Saved entries:
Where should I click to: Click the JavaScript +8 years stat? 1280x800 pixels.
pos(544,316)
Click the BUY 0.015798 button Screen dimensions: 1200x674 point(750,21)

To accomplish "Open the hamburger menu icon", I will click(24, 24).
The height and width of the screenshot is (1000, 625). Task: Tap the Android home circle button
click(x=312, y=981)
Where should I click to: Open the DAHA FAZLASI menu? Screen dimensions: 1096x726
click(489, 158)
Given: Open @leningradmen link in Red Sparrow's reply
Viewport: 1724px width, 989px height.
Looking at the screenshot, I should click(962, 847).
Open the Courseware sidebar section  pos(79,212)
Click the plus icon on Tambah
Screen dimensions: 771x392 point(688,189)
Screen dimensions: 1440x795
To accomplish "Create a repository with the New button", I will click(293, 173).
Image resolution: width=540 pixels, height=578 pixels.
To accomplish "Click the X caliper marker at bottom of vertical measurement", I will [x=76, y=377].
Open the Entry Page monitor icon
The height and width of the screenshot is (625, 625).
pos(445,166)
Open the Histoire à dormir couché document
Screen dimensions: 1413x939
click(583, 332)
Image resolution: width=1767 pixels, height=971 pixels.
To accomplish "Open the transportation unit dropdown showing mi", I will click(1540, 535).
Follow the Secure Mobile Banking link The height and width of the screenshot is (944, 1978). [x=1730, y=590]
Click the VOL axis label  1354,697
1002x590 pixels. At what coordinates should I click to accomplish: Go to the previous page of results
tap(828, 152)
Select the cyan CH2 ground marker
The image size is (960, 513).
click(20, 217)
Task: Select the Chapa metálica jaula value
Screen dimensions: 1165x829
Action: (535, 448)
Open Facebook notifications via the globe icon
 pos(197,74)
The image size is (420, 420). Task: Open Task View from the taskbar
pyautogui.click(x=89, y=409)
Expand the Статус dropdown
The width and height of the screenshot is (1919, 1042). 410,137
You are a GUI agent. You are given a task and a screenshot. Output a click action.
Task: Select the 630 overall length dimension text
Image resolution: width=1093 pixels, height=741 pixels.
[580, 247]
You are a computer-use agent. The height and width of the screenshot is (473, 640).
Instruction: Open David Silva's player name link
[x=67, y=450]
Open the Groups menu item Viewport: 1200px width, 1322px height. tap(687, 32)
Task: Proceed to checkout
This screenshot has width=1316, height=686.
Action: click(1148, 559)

* **What you have to do**
For this exercise, give the entries above again with no difference at all.

* **Final answer**
Where should I click to: Click the JavaScript +8 years stat? 1280x800 pixels.
pos(544,316)
Click the BUY 0.015798 button Screen dimensions: 1200x674 point(750,21)

To accomplish "Open the hamburger menu icon", I will click(24, 24).
The height and width of the screenshot is (1000, 625). Task: Tap the Android home circle button
click(x=312, y=981)
Where should I click to: Open the DAHA FAZLASI menu? Screen dimensions: 1096x726
click(489, 158)
Given: Open @leningradmen link in Red Sparrow's reply
Viewport: 1724px width, 989px height.
Looking at the screenshot, I should click(962, 847).
Open the Courseware sidebar section  pos(79,212)
Click the plus icon on Tambah
Screen dimensions: 771x392 point(688,189)
Screen dimensions: 1440x795
To accomplish "Create a repository with the New button", I will click(293, 173).
Image resolution: width=540 pixels, height=578 pixels.
To accomplish "Click the X caliper marker at bottom of vertical measurement", I will [x=76, y=377].
Open the Entry Page monitor icon
The height and width of the screenshot is (625, 625).
pos(445,166)
Open the Histoire à dormir couché document
Screen dimensions: 1413x939
click(583, 332)
Image resolution: width=1767 pixels, height=971 pixels.
To accomplish "Open the transportation unit dropdown showing mi", I will click(1540, 535).
Follow the Secure Mobile Banking link The height and width of the screenshot is (944, 1978). [x=1730, y=590]
Click the VOL axis label  1354,697
1002x590 pixels. At what coordinates should I click to accomplish: Go to the previous page of results
tap(828, 152)
Select the cyan CH2 ground marker
The image size is (960, 513).
click(20, 217)
Task: Select the Chapa metálica jaula value
Screen dimensions: 1165x829
Action: (535, 448)
Open Facebook notifications via the globe icon
 pos(197,74)
The image size is (420, 420). Task: Open Task View from the taskbar
pyautogui.click(x=89, y=409)
Expand the Статус dropdown
The width and height of the screenshot is (1919, 1042). 410,137
You are a GUI agent. You are given a task and a screenshot. Output a click action.
Task: Select the 630 overall length dimension text
Image resolution: width=1093 pixels, height=741 pixels.
[580, 247]
You are a computer-use agent. The height and width of the screenshot is (473, 640).
Instruction: Open David Silva's player name link
[x=67, y=450]
Open the Groups menu item Viewport: 1200px width, 1322px height. tap(687, 32)
Task: Proceed to checkout
This screenshot has width=1316, height=686.
Action: click(1148, 559)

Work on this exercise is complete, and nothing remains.